___ Provided information ___
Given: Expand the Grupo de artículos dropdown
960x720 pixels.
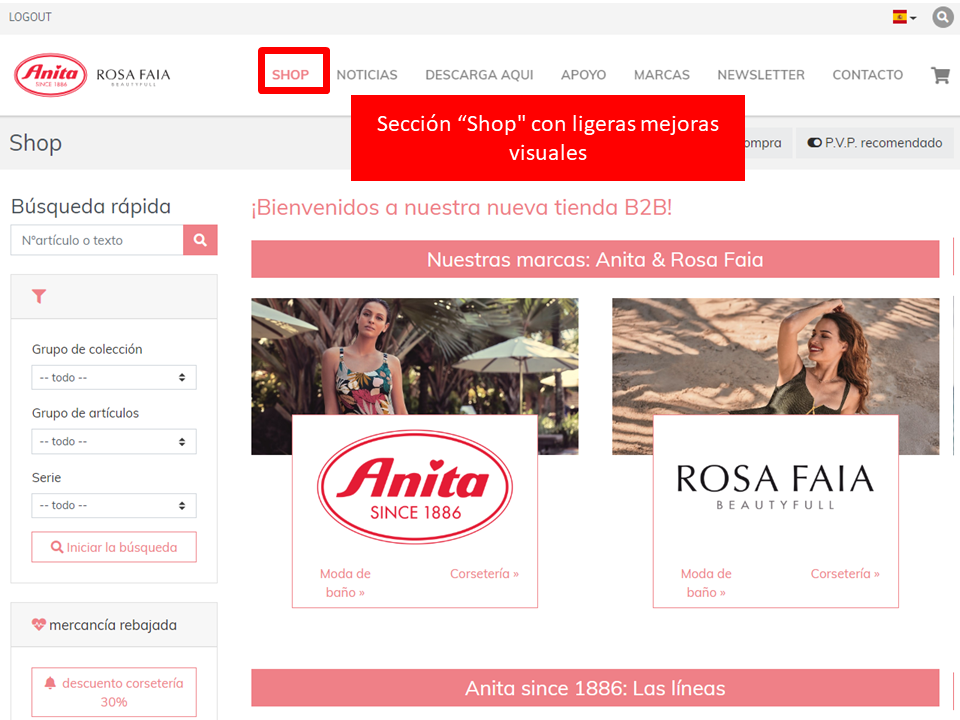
___
___ Provided information ___
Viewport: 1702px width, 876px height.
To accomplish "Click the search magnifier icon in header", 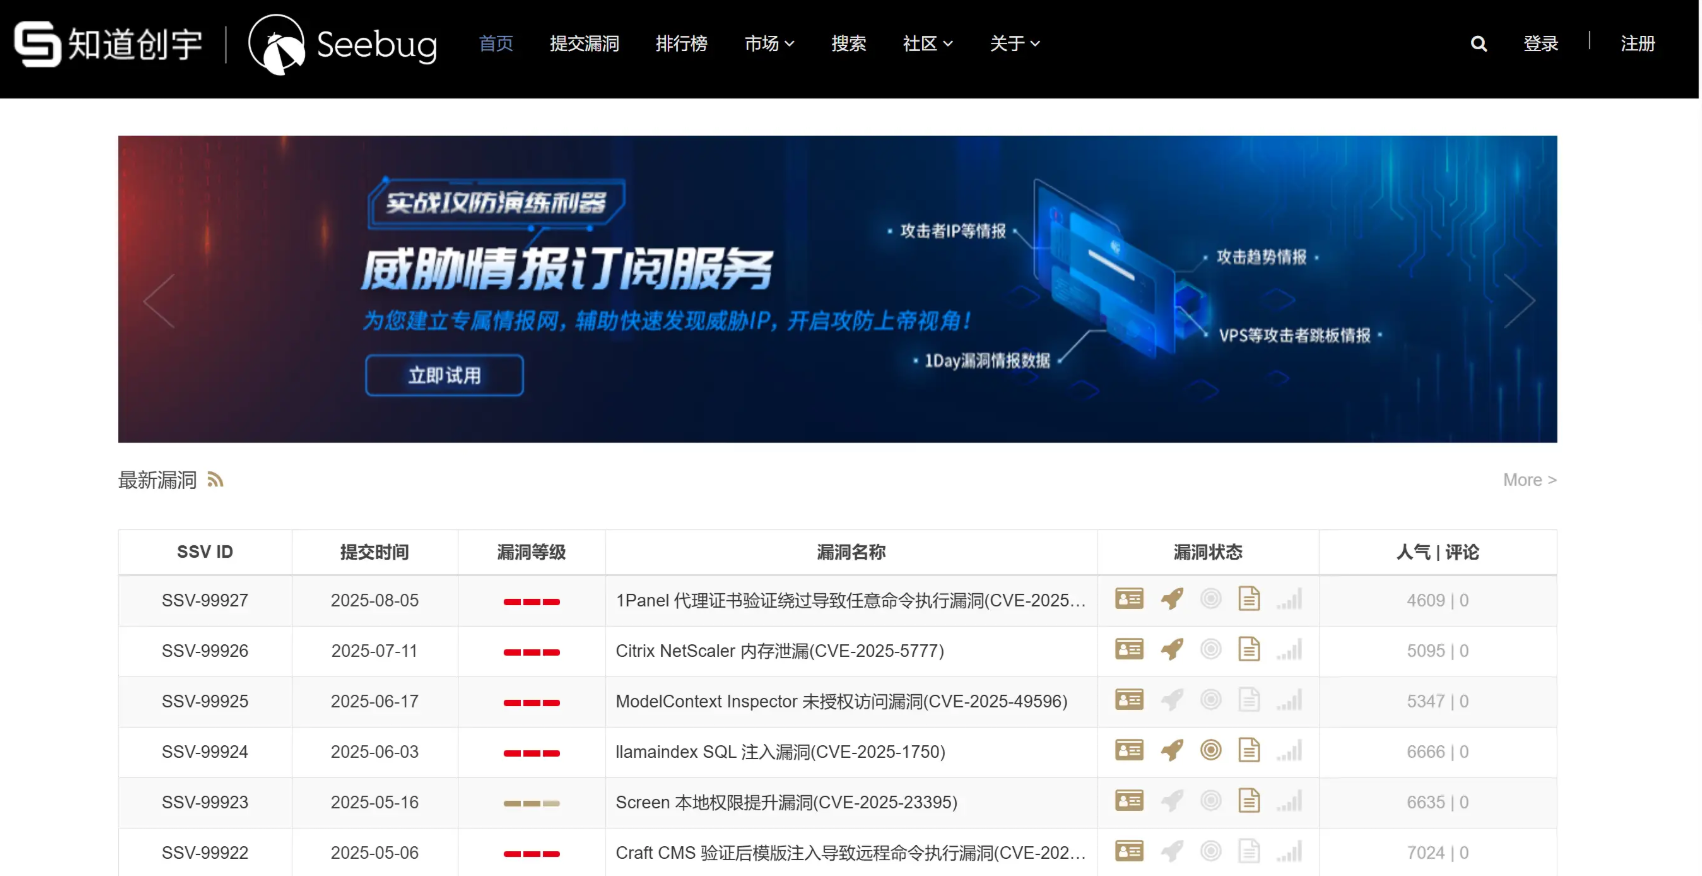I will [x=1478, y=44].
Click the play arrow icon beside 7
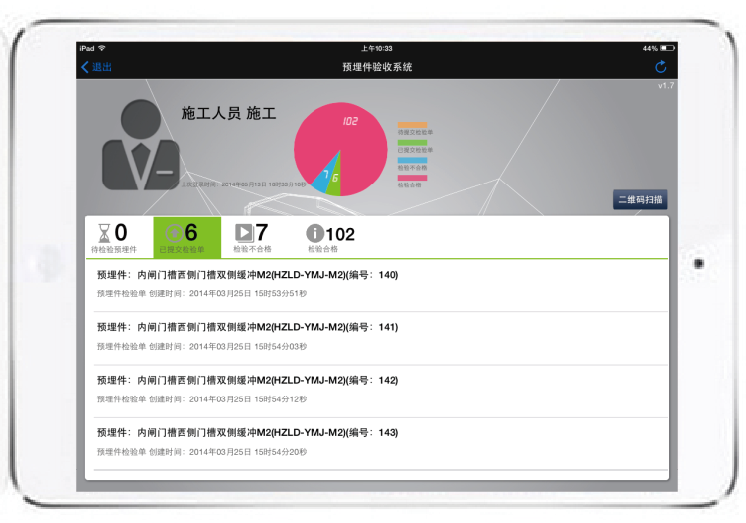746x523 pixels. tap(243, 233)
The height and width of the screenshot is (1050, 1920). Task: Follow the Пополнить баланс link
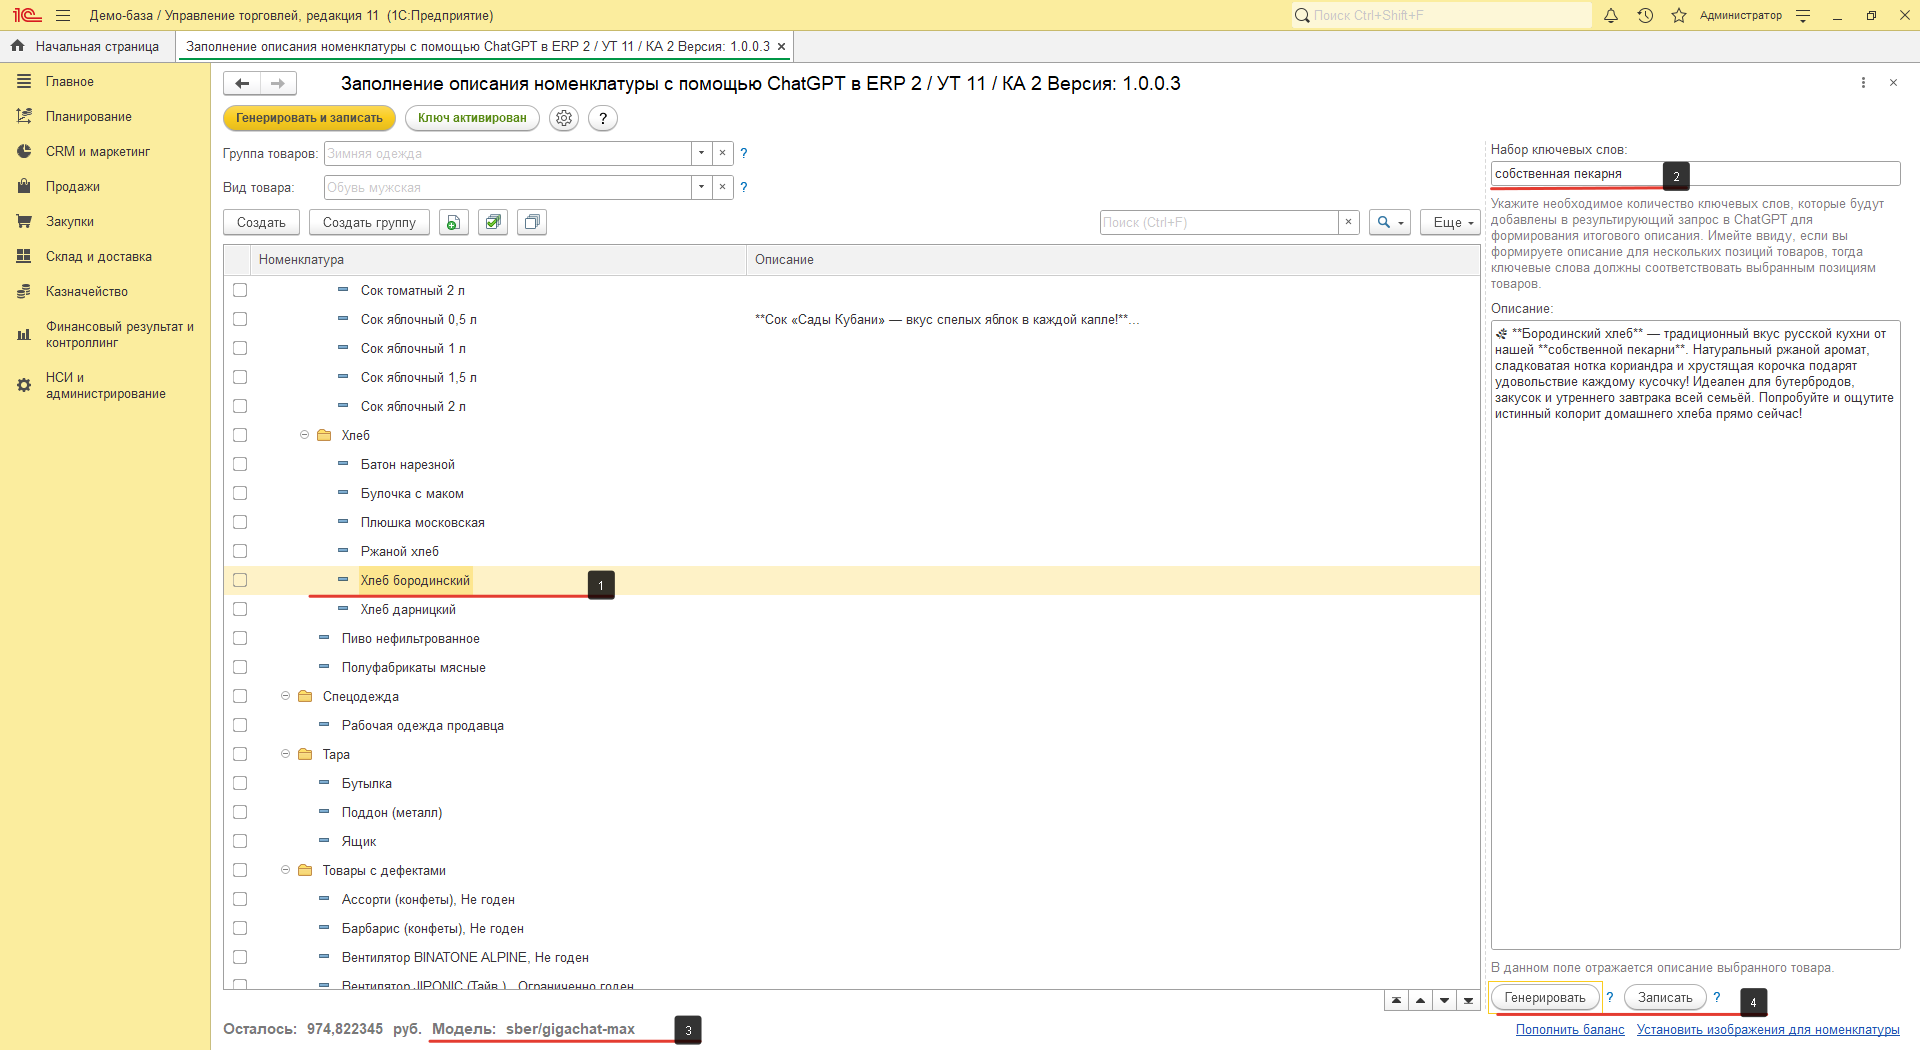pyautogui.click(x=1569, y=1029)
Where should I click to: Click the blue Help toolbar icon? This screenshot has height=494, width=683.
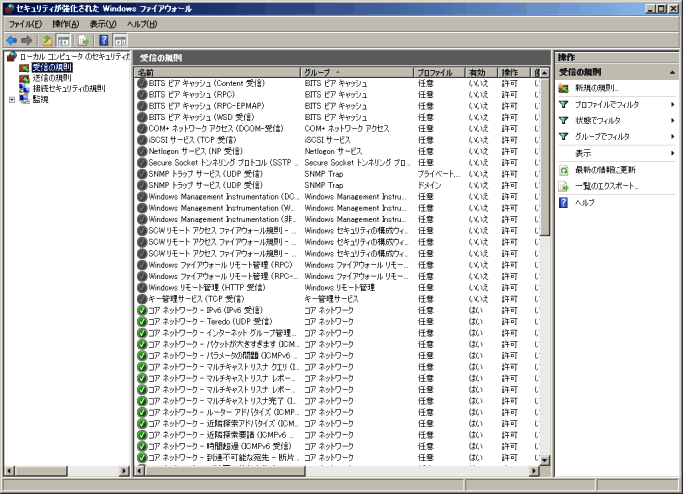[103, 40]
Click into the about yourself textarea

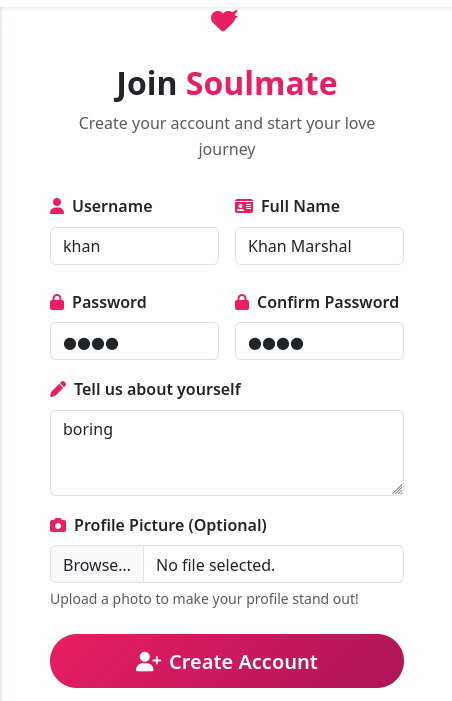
___
# [Directive]
Return the items verbatim, starting at the line that contains "The height and" and ending at the line that contains "Click into the about yourself textarea", with both of those lines included. Leave the pictures out.

# [Correct output]
The height and width of the screenshot is (1050, 1920). Task: Follow the Пополнить баланс link
pyautogui.click(x=1569, y=1029)
Where should I click to: Click the blue Help toolbar icon? This screenshot has height=494, width=683.
[103, 40]
Click into the about yourself textarea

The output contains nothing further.